**Your instructions**
Across these entries, report how many lines include the string "Iran", with nothing but the number.
....................
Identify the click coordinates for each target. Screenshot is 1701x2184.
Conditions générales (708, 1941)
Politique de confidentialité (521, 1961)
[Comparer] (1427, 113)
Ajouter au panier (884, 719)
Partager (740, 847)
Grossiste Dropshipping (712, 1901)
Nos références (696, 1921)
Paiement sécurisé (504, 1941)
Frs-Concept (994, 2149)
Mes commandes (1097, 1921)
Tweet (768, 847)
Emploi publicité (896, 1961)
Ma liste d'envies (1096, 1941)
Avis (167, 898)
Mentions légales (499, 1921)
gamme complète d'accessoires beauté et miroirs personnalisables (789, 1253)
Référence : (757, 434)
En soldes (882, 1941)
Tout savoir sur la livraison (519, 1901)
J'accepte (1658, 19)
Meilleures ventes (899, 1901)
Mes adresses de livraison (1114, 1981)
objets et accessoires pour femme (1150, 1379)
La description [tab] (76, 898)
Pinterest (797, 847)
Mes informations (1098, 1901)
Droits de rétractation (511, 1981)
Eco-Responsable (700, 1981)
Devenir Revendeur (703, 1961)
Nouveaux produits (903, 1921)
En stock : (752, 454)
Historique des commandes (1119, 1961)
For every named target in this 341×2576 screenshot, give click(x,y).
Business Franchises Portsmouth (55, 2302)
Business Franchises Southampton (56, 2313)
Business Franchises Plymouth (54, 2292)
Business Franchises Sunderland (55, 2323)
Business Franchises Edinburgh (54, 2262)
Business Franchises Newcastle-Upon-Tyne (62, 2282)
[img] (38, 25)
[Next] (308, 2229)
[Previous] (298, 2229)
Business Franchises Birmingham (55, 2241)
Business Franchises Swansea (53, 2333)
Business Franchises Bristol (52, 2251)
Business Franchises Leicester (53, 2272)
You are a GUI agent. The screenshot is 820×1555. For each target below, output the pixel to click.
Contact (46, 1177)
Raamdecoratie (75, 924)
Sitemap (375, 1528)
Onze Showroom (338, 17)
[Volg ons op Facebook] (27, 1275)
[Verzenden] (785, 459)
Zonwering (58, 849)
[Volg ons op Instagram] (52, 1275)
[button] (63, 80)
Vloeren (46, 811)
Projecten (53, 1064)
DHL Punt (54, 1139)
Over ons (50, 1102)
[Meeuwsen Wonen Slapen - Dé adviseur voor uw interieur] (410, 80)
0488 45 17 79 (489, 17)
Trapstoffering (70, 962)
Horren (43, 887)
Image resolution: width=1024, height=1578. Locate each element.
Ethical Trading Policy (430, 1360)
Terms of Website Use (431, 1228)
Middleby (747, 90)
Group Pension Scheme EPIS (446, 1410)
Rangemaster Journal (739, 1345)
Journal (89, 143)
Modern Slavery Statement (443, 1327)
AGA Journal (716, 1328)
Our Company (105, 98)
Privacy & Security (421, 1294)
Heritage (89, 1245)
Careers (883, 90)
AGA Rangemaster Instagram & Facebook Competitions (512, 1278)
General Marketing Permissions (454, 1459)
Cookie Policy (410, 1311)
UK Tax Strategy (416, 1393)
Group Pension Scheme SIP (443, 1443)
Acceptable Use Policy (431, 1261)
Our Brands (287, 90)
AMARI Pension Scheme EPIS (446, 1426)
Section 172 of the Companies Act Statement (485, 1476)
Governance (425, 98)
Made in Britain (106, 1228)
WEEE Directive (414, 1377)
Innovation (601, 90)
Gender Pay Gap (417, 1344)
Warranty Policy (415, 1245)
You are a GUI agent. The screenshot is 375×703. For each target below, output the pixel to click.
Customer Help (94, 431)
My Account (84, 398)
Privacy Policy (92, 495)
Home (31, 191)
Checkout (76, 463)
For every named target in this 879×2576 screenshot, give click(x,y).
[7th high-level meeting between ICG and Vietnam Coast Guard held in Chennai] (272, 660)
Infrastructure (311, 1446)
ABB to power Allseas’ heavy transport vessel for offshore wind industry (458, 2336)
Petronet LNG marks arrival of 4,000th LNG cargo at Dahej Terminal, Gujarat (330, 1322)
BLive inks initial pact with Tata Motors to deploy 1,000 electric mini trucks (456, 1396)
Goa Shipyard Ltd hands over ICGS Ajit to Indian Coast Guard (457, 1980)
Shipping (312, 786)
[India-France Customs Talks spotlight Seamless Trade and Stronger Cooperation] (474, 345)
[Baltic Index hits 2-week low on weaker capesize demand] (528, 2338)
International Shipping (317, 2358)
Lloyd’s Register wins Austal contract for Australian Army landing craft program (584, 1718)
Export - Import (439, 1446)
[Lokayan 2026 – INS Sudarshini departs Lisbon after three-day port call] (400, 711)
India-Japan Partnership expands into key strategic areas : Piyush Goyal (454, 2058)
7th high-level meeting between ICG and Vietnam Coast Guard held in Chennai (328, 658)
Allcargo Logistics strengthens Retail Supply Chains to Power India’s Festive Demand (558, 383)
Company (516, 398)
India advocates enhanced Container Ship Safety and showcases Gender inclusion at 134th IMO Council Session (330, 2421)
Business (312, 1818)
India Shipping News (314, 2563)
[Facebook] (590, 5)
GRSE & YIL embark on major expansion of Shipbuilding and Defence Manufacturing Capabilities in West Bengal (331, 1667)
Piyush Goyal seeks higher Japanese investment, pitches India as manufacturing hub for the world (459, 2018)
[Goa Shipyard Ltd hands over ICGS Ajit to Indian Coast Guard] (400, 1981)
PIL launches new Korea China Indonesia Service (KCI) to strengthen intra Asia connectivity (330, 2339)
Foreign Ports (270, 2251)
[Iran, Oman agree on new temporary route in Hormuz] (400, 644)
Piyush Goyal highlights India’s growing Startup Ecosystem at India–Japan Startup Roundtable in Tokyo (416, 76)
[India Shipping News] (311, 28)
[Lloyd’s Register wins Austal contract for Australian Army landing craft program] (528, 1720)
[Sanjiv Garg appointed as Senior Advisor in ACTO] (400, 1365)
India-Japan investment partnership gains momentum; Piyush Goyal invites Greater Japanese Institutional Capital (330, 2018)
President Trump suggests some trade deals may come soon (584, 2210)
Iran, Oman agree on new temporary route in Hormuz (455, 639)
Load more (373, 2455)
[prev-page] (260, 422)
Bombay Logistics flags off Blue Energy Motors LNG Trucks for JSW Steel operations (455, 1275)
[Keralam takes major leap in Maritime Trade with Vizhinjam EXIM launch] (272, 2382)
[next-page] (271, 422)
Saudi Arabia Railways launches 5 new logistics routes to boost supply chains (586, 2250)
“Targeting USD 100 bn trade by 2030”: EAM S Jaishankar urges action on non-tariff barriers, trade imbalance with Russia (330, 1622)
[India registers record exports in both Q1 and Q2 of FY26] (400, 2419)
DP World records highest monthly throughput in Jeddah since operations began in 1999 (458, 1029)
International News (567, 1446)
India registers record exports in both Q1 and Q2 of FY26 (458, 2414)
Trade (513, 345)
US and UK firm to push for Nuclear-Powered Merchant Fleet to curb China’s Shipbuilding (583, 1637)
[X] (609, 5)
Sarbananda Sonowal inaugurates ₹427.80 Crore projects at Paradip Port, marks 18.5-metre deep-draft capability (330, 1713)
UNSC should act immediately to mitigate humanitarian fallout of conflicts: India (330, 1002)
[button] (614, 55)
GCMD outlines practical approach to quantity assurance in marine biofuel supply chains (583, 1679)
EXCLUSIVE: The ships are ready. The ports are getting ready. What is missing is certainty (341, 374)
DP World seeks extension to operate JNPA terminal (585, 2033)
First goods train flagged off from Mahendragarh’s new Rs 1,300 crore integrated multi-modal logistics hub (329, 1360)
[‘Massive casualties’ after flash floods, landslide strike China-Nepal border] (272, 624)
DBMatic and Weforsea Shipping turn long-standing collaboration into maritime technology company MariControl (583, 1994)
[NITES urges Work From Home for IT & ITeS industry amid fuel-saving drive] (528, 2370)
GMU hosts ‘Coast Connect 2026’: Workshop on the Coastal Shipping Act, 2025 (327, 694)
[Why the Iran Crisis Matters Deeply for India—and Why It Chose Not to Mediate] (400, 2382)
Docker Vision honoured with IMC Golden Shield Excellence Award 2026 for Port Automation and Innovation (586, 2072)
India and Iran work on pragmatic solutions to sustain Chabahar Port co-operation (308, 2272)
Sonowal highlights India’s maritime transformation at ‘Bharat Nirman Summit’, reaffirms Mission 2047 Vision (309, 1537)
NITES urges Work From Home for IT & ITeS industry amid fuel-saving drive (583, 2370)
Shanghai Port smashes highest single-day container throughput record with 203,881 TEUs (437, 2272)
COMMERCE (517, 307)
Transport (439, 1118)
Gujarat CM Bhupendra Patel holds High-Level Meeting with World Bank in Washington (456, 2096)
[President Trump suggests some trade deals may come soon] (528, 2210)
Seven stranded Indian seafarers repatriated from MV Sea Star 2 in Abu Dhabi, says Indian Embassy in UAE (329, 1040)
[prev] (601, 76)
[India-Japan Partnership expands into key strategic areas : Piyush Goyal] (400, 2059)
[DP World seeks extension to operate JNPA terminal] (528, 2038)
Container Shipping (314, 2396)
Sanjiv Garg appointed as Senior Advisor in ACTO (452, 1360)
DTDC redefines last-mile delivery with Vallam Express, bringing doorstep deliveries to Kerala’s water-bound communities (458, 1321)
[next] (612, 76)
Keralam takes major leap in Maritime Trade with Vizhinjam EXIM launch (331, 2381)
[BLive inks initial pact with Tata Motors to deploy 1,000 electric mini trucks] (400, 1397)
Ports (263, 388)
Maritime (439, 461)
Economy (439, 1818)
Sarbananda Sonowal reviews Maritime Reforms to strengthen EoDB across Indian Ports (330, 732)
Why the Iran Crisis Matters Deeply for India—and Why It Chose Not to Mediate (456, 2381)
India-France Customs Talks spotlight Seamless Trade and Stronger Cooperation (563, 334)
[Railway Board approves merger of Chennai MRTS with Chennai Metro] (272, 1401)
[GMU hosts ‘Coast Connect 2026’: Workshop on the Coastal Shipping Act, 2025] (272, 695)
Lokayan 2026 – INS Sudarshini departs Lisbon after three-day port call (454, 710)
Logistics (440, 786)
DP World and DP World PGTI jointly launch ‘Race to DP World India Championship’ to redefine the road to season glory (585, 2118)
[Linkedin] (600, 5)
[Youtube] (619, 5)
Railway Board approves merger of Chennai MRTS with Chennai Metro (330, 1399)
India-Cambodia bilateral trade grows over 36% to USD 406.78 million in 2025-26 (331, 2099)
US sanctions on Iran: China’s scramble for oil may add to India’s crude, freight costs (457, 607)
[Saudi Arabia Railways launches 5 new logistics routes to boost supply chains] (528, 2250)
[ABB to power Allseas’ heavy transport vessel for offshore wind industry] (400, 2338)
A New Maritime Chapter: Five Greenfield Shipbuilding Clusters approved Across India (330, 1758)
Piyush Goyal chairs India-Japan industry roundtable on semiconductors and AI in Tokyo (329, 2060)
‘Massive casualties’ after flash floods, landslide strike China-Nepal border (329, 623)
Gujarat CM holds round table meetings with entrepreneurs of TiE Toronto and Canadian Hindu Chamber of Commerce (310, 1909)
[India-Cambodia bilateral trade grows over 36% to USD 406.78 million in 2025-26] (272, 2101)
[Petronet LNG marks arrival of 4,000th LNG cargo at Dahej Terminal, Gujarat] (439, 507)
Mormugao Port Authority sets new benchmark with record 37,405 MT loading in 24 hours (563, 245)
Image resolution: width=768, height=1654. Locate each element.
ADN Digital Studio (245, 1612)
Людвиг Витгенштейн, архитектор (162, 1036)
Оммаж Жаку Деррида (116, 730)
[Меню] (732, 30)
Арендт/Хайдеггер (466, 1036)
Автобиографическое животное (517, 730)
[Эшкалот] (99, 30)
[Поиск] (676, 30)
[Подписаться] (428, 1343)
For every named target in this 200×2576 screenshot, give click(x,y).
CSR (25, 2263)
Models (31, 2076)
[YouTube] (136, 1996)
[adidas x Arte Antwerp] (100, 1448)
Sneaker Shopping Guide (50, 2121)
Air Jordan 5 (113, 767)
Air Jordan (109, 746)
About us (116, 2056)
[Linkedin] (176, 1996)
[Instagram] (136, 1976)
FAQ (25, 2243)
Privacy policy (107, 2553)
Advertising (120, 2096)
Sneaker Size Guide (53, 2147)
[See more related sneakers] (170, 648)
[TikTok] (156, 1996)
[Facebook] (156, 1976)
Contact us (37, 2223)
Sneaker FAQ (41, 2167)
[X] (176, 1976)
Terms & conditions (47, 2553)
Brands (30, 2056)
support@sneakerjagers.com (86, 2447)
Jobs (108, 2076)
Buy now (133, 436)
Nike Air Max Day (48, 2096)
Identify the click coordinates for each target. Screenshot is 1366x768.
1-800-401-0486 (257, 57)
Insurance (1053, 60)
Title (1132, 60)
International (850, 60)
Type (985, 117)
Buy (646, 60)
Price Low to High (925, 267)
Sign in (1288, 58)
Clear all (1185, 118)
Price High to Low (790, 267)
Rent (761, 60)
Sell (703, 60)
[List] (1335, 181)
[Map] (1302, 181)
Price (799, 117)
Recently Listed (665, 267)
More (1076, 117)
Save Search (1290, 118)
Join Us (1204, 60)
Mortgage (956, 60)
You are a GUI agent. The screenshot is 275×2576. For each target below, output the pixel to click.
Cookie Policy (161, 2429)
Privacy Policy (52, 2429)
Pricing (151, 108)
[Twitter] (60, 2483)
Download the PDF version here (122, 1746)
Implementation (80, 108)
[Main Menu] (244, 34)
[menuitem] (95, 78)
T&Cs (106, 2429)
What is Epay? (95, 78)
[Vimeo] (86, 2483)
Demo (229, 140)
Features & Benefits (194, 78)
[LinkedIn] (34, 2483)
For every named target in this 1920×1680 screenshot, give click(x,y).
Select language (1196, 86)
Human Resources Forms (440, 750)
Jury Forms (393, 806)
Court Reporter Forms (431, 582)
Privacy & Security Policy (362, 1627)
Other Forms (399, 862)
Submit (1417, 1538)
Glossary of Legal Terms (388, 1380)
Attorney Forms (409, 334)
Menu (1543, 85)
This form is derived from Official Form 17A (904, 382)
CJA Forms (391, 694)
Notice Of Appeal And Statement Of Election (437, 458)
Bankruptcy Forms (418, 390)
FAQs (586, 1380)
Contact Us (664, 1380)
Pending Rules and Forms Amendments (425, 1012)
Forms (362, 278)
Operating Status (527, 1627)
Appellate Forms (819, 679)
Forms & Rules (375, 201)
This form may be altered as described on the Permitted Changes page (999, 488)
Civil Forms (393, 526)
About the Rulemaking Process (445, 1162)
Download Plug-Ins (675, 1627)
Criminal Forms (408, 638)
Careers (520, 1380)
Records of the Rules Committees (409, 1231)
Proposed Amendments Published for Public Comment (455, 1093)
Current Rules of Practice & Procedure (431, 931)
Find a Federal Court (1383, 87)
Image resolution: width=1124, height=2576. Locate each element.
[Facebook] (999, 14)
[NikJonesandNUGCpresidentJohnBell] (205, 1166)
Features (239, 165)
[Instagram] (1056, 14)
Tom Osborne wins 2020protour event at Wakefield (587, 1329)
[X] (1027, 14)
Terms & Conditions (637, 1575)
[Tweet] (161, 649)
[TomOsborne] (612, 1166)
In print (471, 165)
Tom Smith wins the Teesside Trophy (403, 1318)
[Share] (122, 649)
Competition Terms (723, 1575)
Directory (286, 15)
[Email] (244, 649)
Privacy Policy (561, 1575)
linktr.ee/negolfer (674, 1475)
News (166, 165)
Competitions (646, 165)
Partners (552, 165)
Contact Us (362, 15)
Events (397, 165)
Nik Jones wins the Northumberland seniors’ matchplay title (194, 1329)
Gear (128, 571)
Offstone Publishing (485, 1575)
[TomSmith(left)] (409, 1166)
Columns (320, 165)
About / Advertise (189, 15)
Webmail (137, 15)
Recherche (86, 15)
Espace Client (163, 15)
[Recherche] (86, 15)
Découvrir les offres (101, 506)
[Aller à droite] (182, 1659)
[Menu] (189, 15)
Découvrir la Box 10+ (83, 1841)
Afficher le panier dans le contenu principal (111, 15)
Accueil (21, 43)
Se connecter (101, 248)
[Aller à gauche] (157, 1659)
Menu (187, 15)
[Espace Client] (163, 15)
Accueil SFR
....................
**Exercise response**
6